Dea della Caccia
Commenti ((Monica Cito - KULT Virtual Press)
L’e-book di Monica Cito appare nettamente diviso in due parti, entrambe con riferimento mitologico.
La prima, “Cacciando Venere” contiene versi più giovanili. Il leit-motiv è quello principale dell’Autrice, l’amore tra donne, qui si tratta di storie perlopiù temporanee o infelici, occasionali, appunto una “caccia” a una Venere (sinonimo di donna direi) ideale non ancora trovata.
L’amore è tinto spesso di nostalgia o solo ricordato. Certe storie causano dolore (“cercherò l’indipendenza/ troverò nuove barriere mentali/ per proteggermi dalla tua indifferenza”)
L’altra divinità presente è Diana, la dea della caccia, la luna, interpretata qui come dea protettrice dello «scandaloso» amore tra donne.
“Diana, combatti al mio fianco,/ combatti alla mia testa/ guidami tra le tribadi/ a scandalizzare questa foresta di donne «vergini»”.
Di vicende di donne sono piene la storia e la mitologia e qui forse si cerca un’origine, una motivazione, che non sia solo quella psicoanalitica, all’amore saffico.
“Dita di donne storiche,/ mitologiche figure/ cedute in prestito alla psicoanalisi,”
Un altro tema, che però emerge meglio nella seconda sezione è la poesia, l’esser poeta e i libri, la letteratura.
Vi è un rapporto anche fisico, carnale con i libri, creati da uomini, passati dal manoscritto alla rotativa, quindi si tratta di idee umane - le possibili risoluzioni ai nodi dell’esistenza – che si concretizzano e diffondono attraverso la tecnologia.

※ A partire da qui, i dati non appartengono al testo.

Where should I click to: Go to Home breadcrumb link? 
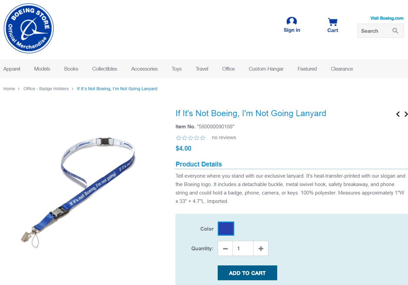tap(9, 89)
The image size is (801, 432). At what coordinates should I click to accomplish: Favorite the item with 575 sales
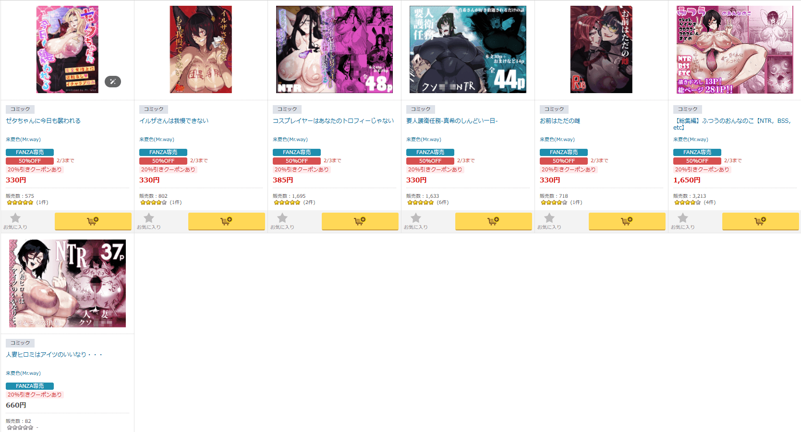(15, 221)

La seconda parte “Fucina d’Efesto” (Vulcano) allude alla fucina-laboratorio letterario da cui vulcanicamente, a volte con rabbia, scaturiscono le liriche. Il titolo, solo quello, può ricordare un testo dannunziano in prosa “Le faville del maglio”, il vate amava definirsi “operaio della parola”, la Cito invece avverte una contraddizione tra il suo sentirsi poetessa, o meglio scrittrice dal momento che può vantare anche una produzione in prosa, e la vita usuale, quella che richiede un contributo alla “normalità” e che spesso non consente affatto di vivere del proprio lavoro artistico.
“Fucina d’Efesto” contiene poesie recenti, nelle quali si attua una riflessione più consapevole sul poetare, l’autrice osserva il proprio sé poetante e ne trae le debite considerazioni: poetare è dare il proprio contributo alla vita, è Speranza.

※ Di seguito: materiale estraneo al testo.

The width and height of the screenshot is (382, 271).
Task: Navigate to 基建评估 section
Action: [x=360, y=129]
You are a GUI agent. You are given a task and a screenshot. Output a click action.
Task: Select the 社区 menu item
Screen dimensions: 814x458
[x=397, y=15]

“Il segno della penna/ e si è dato il contributo/ alla vita, come/ scrittori;/ è tutto qui,”
La poesia al femminile dovrebbe divenire lotta comune.
“e questo è il tempo/ d’una lotta comune:/ lo sperare che/ la letteratura non si stanchi/ le poetesse non si stanchino/ le donne di tracciare/ segni su carta”.

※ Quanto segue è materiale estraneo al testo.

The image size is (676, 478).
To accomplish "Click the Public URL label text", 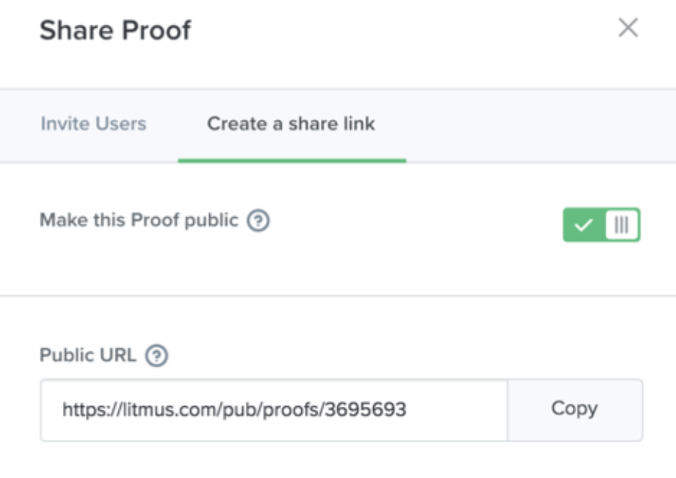I will point(88,355).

Non manca il senso della polemica verso l’editoria contemporanea e le sue ingiustizie.
“Il dolore del sapere/ quale scrittore può/ restare muto/ perché non stampato,/ mentre qualche prete/ scrive i suoi libretti”.
Nel finale vi è una sorta di addio alla letteratura o meglio la consapevolezza che di letteratura non si vive, che nella società c’è altro, che manca il tempo, la letteratura è un optional, nonostante si possa sentirsi poeti.
“..di te non si vive in/ quest’era/ e chi può dire/ se d’altro si vive.”
“Scrivere non si può/ Più./ Prima c’era il tempo,/ adesso c’é/ il vento/ della società/ costruita dagli altri,/un vento fradicio/ di altri solletichi/ di altri soprusi/ ed io mi sono/ incatenata da sola,/ mi sento/ piccola,/ maledico”.
C’è quindi il contrasto tra essere/ svolgere altro ruolo, aspirazioni dell’io/ scontro con il quotidiano.